The rain was like a waterfall pouring down. The first storm lasted five days, and the next storms lasted for weeks. Wet uniforms never dried. Marines continually suffered from fungus infections and jungle rot, which developed into open sores. Mosquito-borne malaria also threatened the Marines’ health. They had to contend w
ith aggressive insects: Little red ants, little black ants, and giant red ants on an island where even the caterpillars bite. The Japanese may have endured even more because of medicine shortages and difficulty in distribution, but this was a minor consolation to the Marines beset by disease and discomfort. By the end of January 1944, non-battle injuries or illness had forced over 1,000 Marines to evacuate.

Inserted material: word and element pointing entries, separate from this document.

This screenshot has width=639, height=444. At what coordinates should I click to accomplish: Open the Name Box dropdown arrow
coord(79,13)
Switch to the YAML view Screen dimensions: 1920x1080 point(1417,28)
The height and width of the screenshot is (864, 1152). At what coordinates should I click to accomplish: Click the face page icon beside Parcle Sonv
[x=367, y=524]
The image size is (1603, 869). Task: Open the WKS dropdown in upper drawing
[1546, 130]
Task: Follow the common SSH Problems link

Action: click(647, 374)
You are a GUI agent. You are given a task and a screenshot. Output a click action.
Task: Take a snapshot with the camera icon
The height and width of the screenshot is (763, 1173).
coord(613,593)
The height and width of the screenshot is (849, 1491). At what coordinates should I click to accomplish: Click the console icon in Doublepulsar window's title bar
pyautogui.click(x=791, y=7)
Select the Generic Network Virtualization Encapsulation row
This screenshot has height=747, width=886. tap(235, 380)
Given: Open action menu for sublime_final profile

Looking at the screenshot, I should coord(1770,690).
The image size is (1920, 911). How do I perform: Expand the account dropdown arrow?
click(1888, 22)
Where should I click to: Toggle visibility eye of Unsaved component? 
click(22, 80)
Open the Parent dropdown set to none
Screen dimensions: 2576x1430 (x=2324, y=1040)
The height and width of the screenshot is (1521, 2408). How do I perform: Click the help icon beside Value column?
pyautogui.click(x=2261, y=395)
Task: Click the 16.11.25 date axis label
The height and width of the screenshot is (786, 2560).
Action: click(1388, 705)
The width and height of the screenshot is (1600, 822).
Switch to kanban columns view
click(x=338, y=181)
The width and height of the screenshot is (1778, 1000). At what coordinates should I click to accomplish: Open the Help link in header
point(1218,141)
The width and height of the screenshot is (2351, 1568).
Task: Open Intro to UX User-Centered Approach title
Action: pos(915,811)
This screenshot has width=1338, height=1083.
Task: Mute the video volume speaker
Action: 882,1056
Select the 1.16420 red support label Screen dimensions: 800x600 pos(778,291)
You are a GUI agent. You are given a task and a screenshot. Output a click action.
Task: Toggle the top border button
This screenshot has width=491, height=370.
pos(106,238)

The island’s jungles and swamps would have been an ordeal enough without the added rain, wind, and disease. At times, the tormented Marine could see only a few feet in front of him. Movement was nearly impossible, especially with rains flooding the land and turning the volcanic soil into slippery mud. General Shepherd compared the New Britain Campaign to “Grant’s fight through the Wilderness in the Civil War.”
1944 Battle for Saipan
Breaching the Marianas
Dawn on June 15, 1944 would be a brutal day. Navy fire support ships off Saipan Island increased the previous day’s firing. At 0542, Admiral Richmond Kelly Turner ordered, “Land the landing force.” At 0700, the LSTs (Landing Ship, Tank) moved to a thousand yards behind the line of departure.
Troops waiting in the LSTs debarked into LVTs (Landing Vehicle, Tracked). Navy and Marine personnel took their positions with radio gear. They displayed flags to indicate which beach approaches they controlled.
Admiral Turner delayed H-hour for 10 minutes until 0840 to give the boat waves extra time to get into position. After the first wave headed full speed at the beaches, the Japanese were ready. They waited, poised to make the Marine assault units pay a heavy price in blood.